Outro agricultor que se converteu à agrofloresta é José Ferreira, conhecido como Paraguai. “Achava que o MST era um bando de vândalos”, confessa Paraguai. “Mas o movimento nos ofereceu grande conhecimento do mundo. Para mim, é o legado mais importante. Além de lutar pela terra, plantar e cuidar da natureza, eles têm um forte lado social”.

Com a agrofloresta, Paraguai diz que pode colher, em uma única semana, salsa, cebolinha, tomate, chicória, alface, rúcula, repolho, brócolis e alho-poró. “Quem entende os processos dos SAFs não volta para a agricultura convencional”.

Foto: Ignacio Amigo

Para vender sua produção, 26 das famílias criaram a cooperativa Comuna da Terra, que entrega cestas semanais aos consumidores da cidade, modelo conhecido como agricultura apoiada pela comunidade (community-supported agriculture, CSA). A cooperativa também leva seus produtos para feiras e mercados de rua.

Toda segunda-feira, o conteúdo das cestas é decidido pelos agricultores, com base em sua produção. Os consumidores do modelo CSA têm um compromisso de um ano e pagam uma quantia mensal fixa, dividindo os riscos com os agricultores e proporcionando estabilidade econômica.

“Nossos consumidores vêm aqui, nos ajudam a plantar e colher, participam de nossas reuniões”, conta Miguel. “Na verdade, nem os chamamos de consumidores, mas de coprodutores”.

Ele diz que a maioria das fazendas agroflorestais de Mario Lago são economicamente viáveis e geram renda suficiente para sustentar as famílias. Provavelmente, parte do sucesso vem de um modelo de negócios que corta intermediários, com todas as receitas indo diretamente para os agricultores.

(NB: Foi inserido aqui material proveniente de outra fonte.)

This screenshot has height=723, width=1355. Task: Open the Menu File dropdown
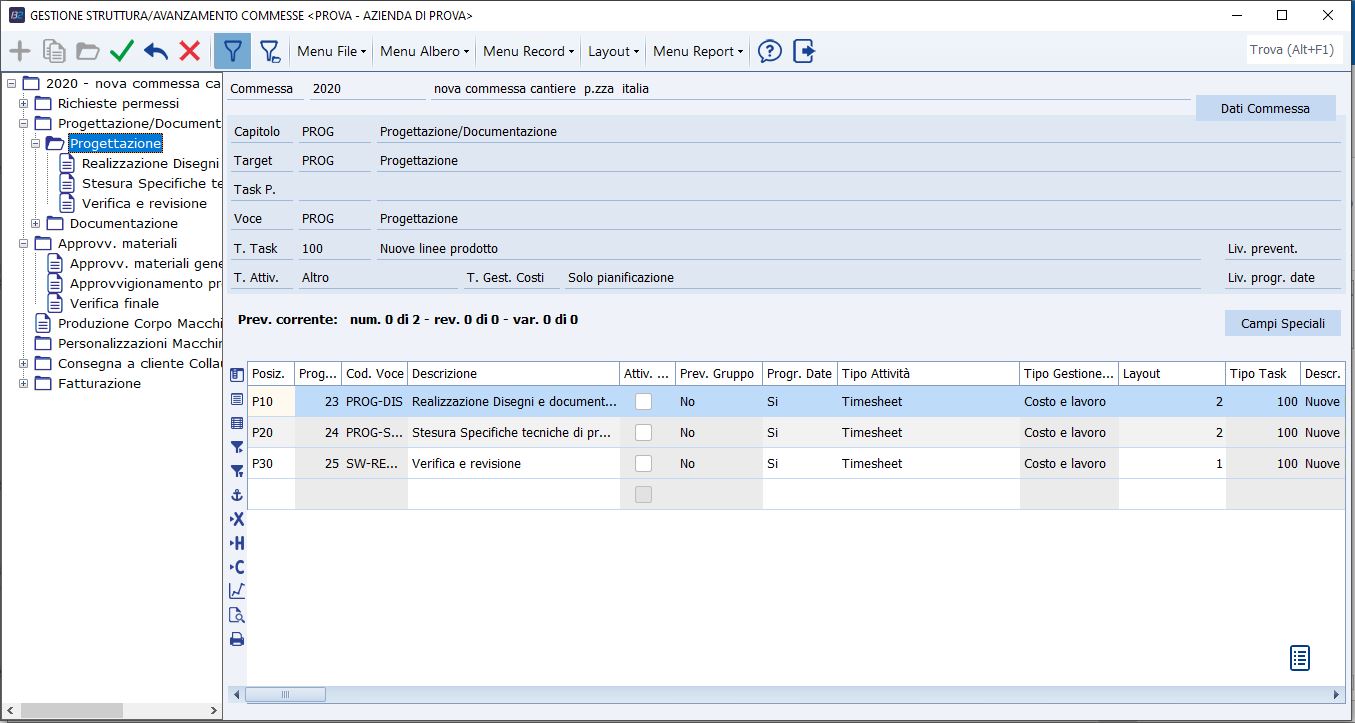[x=332, y=51]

O assentamento Mario Lago está se tornando rapidamente um ator importante na cena agroflorestal do Brasil, que começa a ver os SAFs como uma estratégia potencial para o enfrentando de problemas ambientais urgentes. Apesar das boas notícias recentes, o Brasil enfrenta desde 2013 uma preocupante tendência de crescimento nas taxas de desmatamento na Amazônia. E após um ano de seca e incêndios, os números de 2017 devem piorar.

Foto: Ignacio Amigo

Alguns especialistas defendem que a promoção de sistemas agroflorestais no lugar de pasto para gado na Amazônia favoreceria o uso mais sustentável da terra, reduziria o desmatamento e garantiria abrigo para a biodiversidade tropical. A agrofloresta também pode ser uma alternativa agrícola interessante para o nordeste semiárido do Brasil e outras áreas ameaçadas pela desertificação, onde o sistema poderia ajudar a restaurar solos pobres e degradados.

“No Brasil, o campo é completamente desprovido de natureza. É dominado pelo agronegócio, que tem a filosofia de dominar a natureza. Precisamos levar a natureza de volta para o nosso campo”, diz Correa.

Nos últimos meses, Miguel realizou seu sonho. Doze anos depois de se juntar ao acampamento e dez anos depois de conseguir sua terra, ele terminou de construir sua casa – e sua esposa e dois filhos finalmente se mudaram para lá. Ele diz que o MST e a agrofloresta mudaram sua vida.

“Eu era muito consumista; hoje, as questões financeiras são o que menos importa para mim. O que gosto é de estar com as pessoas, conversar com elas e divulgar esse conhecimento… para mudar o mundo”.